I knew the Irish Presentation Sisters when I went to Pakistan in 1978. Many of us learnt Urdu together when we were new and fresh young missionary priests and Sisters. When I moved from Punjab province in India to the diocese of Hyderabad in Sindh in 1983 and was sent to the huge parish of Badin, I saw that only a handful of Christian children were attending school.

I began four village schools and managed to get one of them registered with the government’s Board of Education. This registration was essential to enable children to sit for school examinations recognised by the provincial government. The then martial law administrator was a friend, and he assisted in getting the registration, “but only for one school, Father.”

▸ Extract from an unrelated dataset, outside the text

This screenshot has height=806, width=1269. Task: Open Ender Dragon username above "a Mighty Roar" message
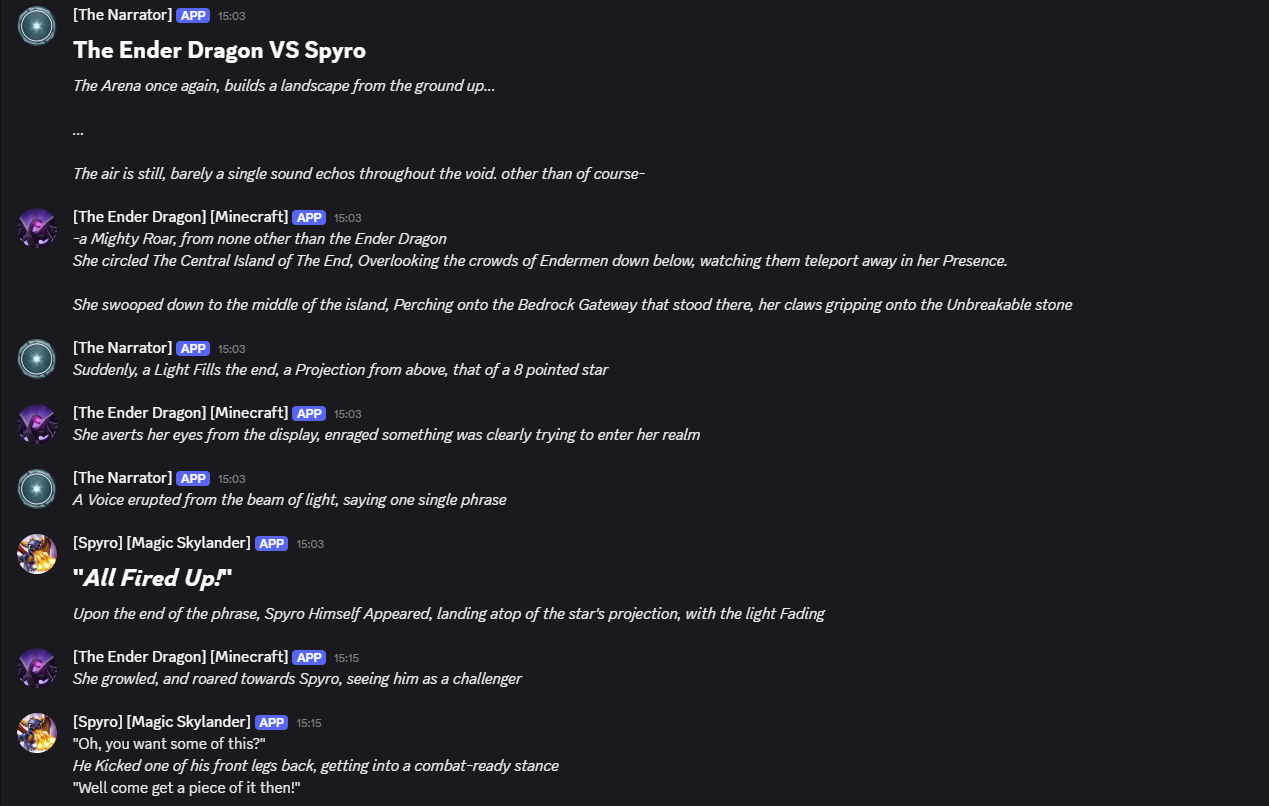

All the children from the four schools I started were cross-enrolled in this school. Back then, the Presentation Sisters could not get their schools registered, so our solution was to enrol the children from their schools in the one registered school in Badin and transport them by jeep or small bus or any way to Badin for end-of-year final examinations. No one asked any questions. That little school’s student population exploded once a year. The children were accompanied by their teachers and the Sisters to Badin on the other side of the Sindh province. They had an exciting holiday for ten days, and they passed their examinations.

Two outstanding Catholic high schools, one in Badin and one in Tando Allahyar, have since emerged from those “we have nothing but hope” village schools that the Presentation Sisters and I began separately in the early 1980s.

The first support I received for the four village schools I began came from people in Stella Maris Catholic Parish, Beaumaris, in the Archdiocese of Melbourne. By their generosity, the schools I founded on hope in 1983 have become a firm reality.

Lakhmi was able to go to the Presentation Sisters school in Tando Allahyar, which had links with the earlier village schools there. After completing high school, she joined St Elizabeth School of Midwifery in Hyderabad in September 2022, where she is enrolled in the two-year community midwifery course set by the Pakistan Nursing Council.

A warm welcome home for Lakhmi. - Photo: Fr Robert McCullochA warm welcome home for Lakhmi. - Photo: Fr Robert McCulloch

How has Lakhmi become a bridgebuilder?

Like the St Elizabeth School of Midwifery, St Elizabeth Hospital has a Mobile Medical Outreach Program (MMOP). I helped the hospital begin this in 2007.

Since then, it has provided free primary healthcare every year to more than 50,000 extremely poor and disadvantaged people, such as Lakhmi’s family and the 350 Christian, Hindu and Muslim families who live in her home village.

St Elizabeth Hospital’s MMOP is their sole means of free and sustained healthcare. The medical team comprises two doctors, one midwife, three nurses, and one student midwife on rotation from the School of Midwifery.

Lakhmi’s home village is Mohabat Solangi Machi Goth, near Tando Allahyar. On February 3rd last year, the MMOP team visited this village. When the February daily roster for the trainee midwives to accompany the MMOP team went onto the noticeboard, Lakhmi noticed that the MMOP team was visiting her village that day and rushed to the principal to make a change so that she could go there as a student midwife and as part of the team.

And so she went, and great was the pride of her parents when she arrived. She was and is an inspiration to the people in the village.

In Mohabat Solangi Machi Goth village, Lakhmi personally linked the work of the MMOP, of which she was a part for that day, to the healthcare education given at St Elizabeth School of Midwifery, where she is enrolled. Unexpectedly, she became a living bridge builder - both between the different works of St Elizabeth Hospital and between the people of her village and the hospital.

Columban Fr Robert McCulloch worked in Pakistan for 34 years, and currently lives in Rome.